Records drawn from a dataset
#####

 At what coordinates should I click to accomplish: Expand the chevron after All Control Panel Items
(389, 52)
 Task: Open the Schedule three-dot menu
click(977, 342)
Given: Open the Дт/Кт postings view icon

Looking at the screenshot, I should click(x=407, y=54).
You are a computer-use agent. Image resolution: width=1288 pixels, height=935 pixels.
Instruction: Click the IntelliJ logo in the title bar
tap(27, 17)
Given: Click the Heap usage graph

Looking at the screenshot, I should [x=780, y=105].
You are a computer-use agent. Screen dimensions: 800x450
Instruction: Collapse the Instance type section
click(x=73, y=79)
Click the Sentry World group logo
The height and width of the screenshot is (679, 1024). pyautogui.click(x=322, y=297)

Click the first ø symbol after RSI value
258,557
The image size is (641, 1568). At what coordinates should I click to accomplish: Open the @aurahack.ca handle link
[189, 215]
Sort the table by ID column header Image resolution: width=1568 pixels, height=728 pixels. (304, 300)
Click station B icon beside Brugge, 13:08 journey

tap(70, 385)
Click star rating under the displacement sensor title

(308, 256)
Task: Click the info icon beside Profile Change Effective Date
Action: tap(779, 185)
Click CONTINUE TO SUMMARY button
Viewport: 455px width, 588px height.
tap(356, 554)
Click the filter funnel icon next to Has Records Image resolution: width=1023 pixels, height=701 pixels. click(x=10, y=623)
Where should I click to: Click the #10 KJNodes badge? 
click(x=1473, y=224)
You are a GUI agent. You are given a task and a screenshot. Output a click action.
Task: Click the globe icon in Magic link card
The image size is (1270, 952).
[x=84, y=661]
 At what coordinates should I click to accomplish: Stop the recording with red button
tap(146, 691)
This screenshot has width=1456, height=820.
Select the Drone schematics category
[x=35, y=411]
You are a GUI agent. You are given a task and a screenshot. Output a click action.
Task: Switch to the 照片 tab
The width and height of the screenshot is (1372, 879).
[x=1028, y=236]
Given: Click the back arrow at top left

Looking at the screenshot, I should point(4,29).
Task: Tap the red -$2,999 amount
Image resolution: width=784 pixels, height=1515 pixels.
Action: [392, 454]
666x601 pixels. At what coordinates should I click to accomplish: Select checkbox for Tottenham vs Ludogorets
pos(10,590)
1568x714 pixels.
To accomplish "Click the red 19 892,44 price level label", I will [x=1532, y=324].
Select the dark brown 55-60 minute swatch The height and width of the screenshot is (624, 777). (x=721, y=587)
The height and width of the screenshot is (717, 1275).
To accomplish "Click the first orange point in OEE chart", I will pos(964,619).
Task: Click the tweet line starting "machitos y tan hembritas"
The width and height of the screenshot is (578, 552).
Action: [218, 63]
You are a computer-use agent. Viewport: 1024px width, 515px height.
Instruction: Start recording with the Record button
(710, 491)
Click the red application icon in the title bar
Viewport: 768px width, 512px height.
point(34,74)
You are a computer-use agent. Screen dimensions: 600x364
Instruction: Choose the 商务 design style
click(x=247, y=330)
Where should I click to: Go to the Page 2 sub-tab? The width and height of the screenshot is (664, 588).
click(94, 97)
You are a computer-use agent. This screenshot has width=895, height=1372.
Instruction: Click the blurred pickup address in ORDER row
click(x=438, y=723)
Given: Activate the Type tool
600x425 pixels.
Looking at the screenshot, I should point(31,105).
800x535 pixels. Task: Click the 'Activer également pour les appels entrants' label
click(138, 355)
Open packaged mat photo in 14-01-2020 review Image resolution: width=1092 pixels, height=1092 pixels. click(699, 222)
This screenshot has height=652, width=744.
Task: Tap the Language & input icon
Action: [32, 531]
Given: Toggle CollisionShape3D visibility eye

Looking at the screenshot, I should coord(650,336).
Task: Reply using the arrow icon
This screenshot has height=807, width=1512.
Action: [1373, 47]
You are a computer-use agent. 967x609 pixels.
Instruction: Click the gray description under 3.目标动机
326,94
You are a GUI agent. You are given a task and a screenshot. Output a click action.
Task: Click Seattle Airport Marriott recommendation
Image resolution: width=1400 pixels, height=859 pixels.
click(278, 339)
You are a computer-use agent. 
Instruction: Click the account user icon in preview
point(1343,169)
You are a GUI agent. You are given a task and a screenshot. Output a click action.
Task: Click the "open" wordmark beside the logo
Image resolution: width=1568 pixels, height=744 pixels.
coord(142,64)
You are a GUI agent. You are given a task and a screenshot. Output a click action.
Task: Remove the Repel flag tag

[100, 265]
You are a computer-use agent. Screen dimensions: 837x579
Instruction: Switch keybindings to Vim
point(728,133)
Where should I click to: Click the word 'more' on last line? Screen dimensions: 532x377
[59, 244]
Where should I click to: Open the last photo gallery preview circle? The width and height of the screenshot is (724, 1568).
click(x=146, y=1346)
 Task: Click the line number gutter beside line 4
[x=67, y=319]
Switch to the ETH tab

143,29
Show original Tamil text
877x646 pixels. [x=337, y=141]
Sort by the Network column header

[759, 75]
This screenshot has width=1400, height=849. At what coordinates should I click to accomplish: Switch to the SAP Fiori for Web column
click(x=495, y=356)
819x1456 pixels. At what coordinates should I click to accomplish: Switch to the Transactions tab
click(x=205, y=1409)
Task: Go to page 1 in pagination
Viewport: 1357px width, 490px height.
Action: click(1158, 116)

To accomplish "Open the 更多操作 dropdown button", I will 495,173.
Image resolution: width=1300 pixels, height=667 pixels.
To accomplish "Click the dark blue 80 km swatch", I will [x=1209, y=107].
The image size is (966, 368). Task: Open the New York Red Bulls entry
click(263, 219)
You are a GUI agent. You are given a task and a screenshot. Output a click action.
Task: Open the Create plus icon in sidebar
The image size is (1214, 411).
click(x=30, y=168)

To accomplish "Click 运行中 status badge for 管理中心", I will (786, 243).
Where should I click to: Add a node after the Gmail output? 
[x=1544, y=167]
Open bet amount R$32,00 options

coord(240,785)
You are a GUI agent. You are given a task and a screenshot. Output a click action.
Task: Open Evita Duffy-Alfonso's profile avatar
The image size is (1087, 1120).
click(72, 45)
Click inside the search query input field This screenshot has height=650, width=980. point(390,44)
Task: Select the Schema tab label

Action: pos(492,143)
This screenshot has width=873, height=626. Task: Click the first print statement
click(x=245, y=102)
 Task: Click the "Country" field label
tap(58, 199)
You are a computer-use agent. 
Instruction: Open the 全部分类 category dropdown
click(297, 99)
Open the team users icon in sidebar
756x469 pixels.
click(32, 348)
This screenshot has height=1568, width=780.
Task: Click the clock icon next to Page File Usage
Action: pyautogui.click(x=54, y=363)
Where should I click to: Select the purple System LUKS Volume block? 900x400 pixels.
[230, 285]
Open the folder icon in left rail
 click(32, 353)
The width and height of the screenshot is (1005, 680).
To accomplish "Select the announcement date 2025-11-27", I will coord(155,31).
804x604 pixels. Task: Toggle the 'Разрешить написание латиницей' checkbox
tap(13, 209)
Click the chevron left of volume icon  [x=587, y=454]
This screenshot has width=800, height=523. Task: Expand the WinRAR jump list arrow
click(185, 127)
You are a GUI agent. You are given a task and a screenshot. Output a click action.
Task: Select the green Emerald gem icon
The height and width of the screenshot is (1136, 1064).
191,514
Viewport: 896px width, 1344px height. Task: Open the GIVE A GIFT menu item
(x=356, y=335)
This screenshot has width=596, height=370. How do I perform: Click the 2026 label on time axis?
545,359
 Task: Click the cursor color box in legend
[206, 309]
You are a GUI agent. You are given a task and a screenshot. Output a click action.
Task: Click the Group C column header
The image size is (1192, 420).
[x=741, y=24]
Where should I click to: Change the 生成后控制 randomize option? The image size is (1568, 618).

#####

- _EXERCISE INSTRUCTIONS_
Could you reproduce all of the entries exactly as they appear?

- _REPLY TO THE TASK_
 At what coordinates should I click to accomplish: Expand the chevron after All Control Panel Items
(389, 52)
 Task: Open the Schedule three-dot menu
click(977, 342)
Given: Open the Дт/Кт postings view icon

Looking at the screenshot, I should click(x=407, y=54).
You are a computer-use agent. Image resolution: width=1288 pixels, height=935 pixels.
Instruction: Click the IntelliJ logo in the title bar
tap(27, 17)
Given: Click the Heap usage graph

Looking at the screenshot, I should [x=780, y=105].
You are a computer-use agent. Screen dimensions: 800x450
Instruction: Collapse the Instance type section
click(x=73, y=79)
Click the Sentry World group logo
The height and width of the screenshot is (679, 1024). pyautogui.click(x=322, y=297)

Click the first ø symbol after RSI value
258,557
The image size is (641, 1568). At what coordinates should I click to accomplish: Open the @aurahack.ca handle link
[189, 215]
Sort the table by ID column header Image resolution: width=1568 pixels, height=728 pixels. (304, 300)
Click station B icon beside Brugge, 13:08 journey

tap(70, 385)
Click star rating under the displacement sensor title

(308, 256)
Task: Click the info icon beside Profile Change Effective Date
Action: tap(779, 185)
Click CONTINUE TO SUMMARY button
Viewport: 455px width, 588px height.
tap(356, 554)
Click the filter funnel icon next to Has Records Image resolution: width=1023 pixels, height=701 pixels. click(x=10, y=623)
Where should I click to: Click the #10 KJNodes badge? 
click(x=1473, y=224)
You are a GUI agent. You are given a task and a screenshot. Output a click action.
Task: Click the globe icon in Magic link card
The image size is (1270, 952).
[x=84, y=661]
 At what coordinates should I click to accomplish: Stop the recording with red button
tap(146, 691)
This screenshot has width=1456, height=820.
Select the Drone schematics category
[x=35, y=411]
You are a GUI agent. You are given a task and a screenshot. Output a click action.
Task: Switch to the 照片 tab
The width and height of the screenshot is (1372, 879).
[x=1028, y=236]
Given: Click the back arrow at top left

Looking at the screenshot, I should point(4,29).
Task: Tap the red -$2,999 amount
Image resolution: width=784 pixels, height=1515 pixels.
Action: [392, 454]
666x601 pixels. At what coordinates should I click to accomplish: Select checkbox for Tottenham vs Ludogorets
pos(10,590)
1568x714 pixels.
To accomplish "Click the red 19 892,44 price level label", I will [x=1532, y=324].
Select the dark brown 55-60 minute swatch The height and width of the screenshot is (624, 777). (x=721, y=587)
The height and width of the screenshot is (717, 1275).
To accomplish "Click the first orange point in OEE chart", I will pos(964,619).
Task: Click the tweet line starting "machitos y tan hembritas"
The width and height of the screenshot is (578, 552).
Action: [218, 63]
You are a computer-use agent. Viewport: 1024px width, 515px height.
Instruction: Start recording with the Record button
(710, 491)
Click the red application icon in the title bar
Viewport: 768px width, 512px height.
point(34,74)
You are a computer-use agent. Screen dimensions: 600x364
Instruction: Choose the 商务 design style
click(x=247, y=330)
Where should I click to: Go to the Page 2 sub-tab? The width and height of the screenshot is (664, 588).
click(94, 97)
You are a computer-use agent. This screenshot has width=895, height=1372.
Instruction: Click the blurred pickup address in ORDER row
click(x=438, y=723)
Given: Activate the Type tool
600x425 pixels.
Looking at the screenshot, I should point(31,105).
800x535 pixels. Task: Click the 'Activer également pour les appels entrants' label
click(138, 355)
Open packaged mat photo in 14-01-2020 review Image resolution: width=1092 pixels, height=1092 pixels. click(699, 222)
This screenshot has height=652, width=744.
Task: Tap the Language & input icon
Action: [32, 531]
Given: Toggle CollisionShape3D visibility eye

Looking at the screenshot, I should coord(650,336).
Task: Reply using the arrow icon
This screenshot has height=807, width=1512.
Action: [1373, 47]
You are a computer-use agent. 967x609 pixels.
Instruction: Click the gray description under 3.目标动机
326,94
You are a GUI agent. You are given a task and a screenshot. Output a click action.
Task: Click Seattle Airport Marriott recommendation
Image resolution: width=1400 pixels, height=859 pixels.
click(278, 339)
You are a computer-use agent. 
Instruction: Click the account user icon in preview
point(1343,169)
You are a GUI agent. You are given a task and a screenshot. Output a click action.
Task: Click the "open" wordmark beside the logo
Image resolution: width=1568 pixels, height=744 pixels.
coord(142,64)
You are a GUI agent. You are given a task and a screenshot. Output a click action.
Task: Remove the Repel flag tag

[100, 265]
You are a computer-use agent. Screen dimensions: 837x579
Instruction: Switch keybindings to Vim
point(728,133)
Where should I click to: Click the word 'more' on last line? Screen dimensions: 532x377
[59, 244]
Where should I click to: Open the last photo gallery preview circle? The width and height of the screenshot is (724, 1568).
click(x=146, y=1346)
 Task: Click the line number gutter beside line 4
[x=67, y=319]
Switch to the ETH tab

143,29
Show original Tamil text
877x646 pixels. [x=337, y=141]
Sort by the Network column header

[759, 75]
This screenshot has width=1400, height=849. At what coordinates should I click to accomplish: Switch to the SAP Fiori for Web column
click(x=495, y=356)
819x1456 pixels. At what coordinates should I click to accomplish: Switch to the Transactions tab
click(x=205, y=1409)
Task: Go to page 1 in pagination
Viewport: 1357px width, 490px height.
Action: click(1158, 116)

To accomplish "Open the 更多操作 dropdown button", I will 495,173.
Image resolution: width=1300 pixels, height=667 pixels.
To accomplish "Click the dark blue 80 km swatch", I will [x=1209, y=107].
The image size is (966, 368). Task: Open the New York Red Bulls entry
click(263, 219)
You are a GUI agent. You are given a task and a screenshot. Output a click action.
Task: Open the Create plus icon in sidebar
The image size is (1214, 411).
click(x=30, y=168)

To accomplish "Click 运行中 status badge for 管理中心", I will (786, 243).
Where should I click to: Add a node after the Gmail output? 
[x=1544, y=167]
Open bet amount R$32,00 options

coord(240,785)
You are a GUI agent. You are given a task and a screenshot. Output a click action.
Task: Open Evita Duffy-Alfonso's profile avatar
The image size is (1087, 1120).
click(72, 45)
Click inside the search query input field This screenshot has height=650, width=980. point(390,44)
Task: Select the Schema tab label

Action: pos(492,143)
This screenshot has width=873, height=626. Task: Click the first print statement
click(x=245, y=102)
 Task: Click the "Country" field label
tap(58, 199)
You are a computer-use agent. 
Instruction: Open the 全部分类 category dropdown
click(297, 99)
Open the team users icon in sidebar
756x469 pixels.
click(32, 348)
This screenshot has height=1568, width=780.
Task: Click the clock icon next to Page File Usage
Action: pyautogui.click(x=54, y=363)
Where should I click to: Select the purple System LUKS Volume block? 900x400 pixels.
[230, 285]
Open the folder icon in left rail
 click(32, 353)
The width and height of the screenshot is (1005, 680).
To accomplish "Select the announcement date 2025-11-27", I will coord(155,31).
804x604 pixels. Task: Toggle the 'Разрешить написание латиницей' checkbox
tap(13, 209)
Click the chevron left of volume icon  [x=587, y=454]
This screenshot has width=800, height=523. Task: Expand the WinRAR jump list arrow
click(185, 127)
You are a GUI agent. You are given a task and a screenshot. Output a click action.
Task: Select the green Emerald gem icon
The height and width of the screenshot is (1136, 1064).
191,514
Viewport: 896px width, 1344px height. Task: Open the GIVE A GIFT menu item
(x=356, y=335)
This screenshot has width=596, height=370. How do I perform: Click the 2026 label on time axis?
545,359
 Task: Click the cursor color box in legend
[206, 309]
You are a GUI agent. You are given a task and a screenshot. Output a click action.
Task: Click the Group C column header
The image size is (1192, 420).
[x=741, y=24]
Where should I click to: Change the 生成后控制 randomize option? The image size is (1568, 618).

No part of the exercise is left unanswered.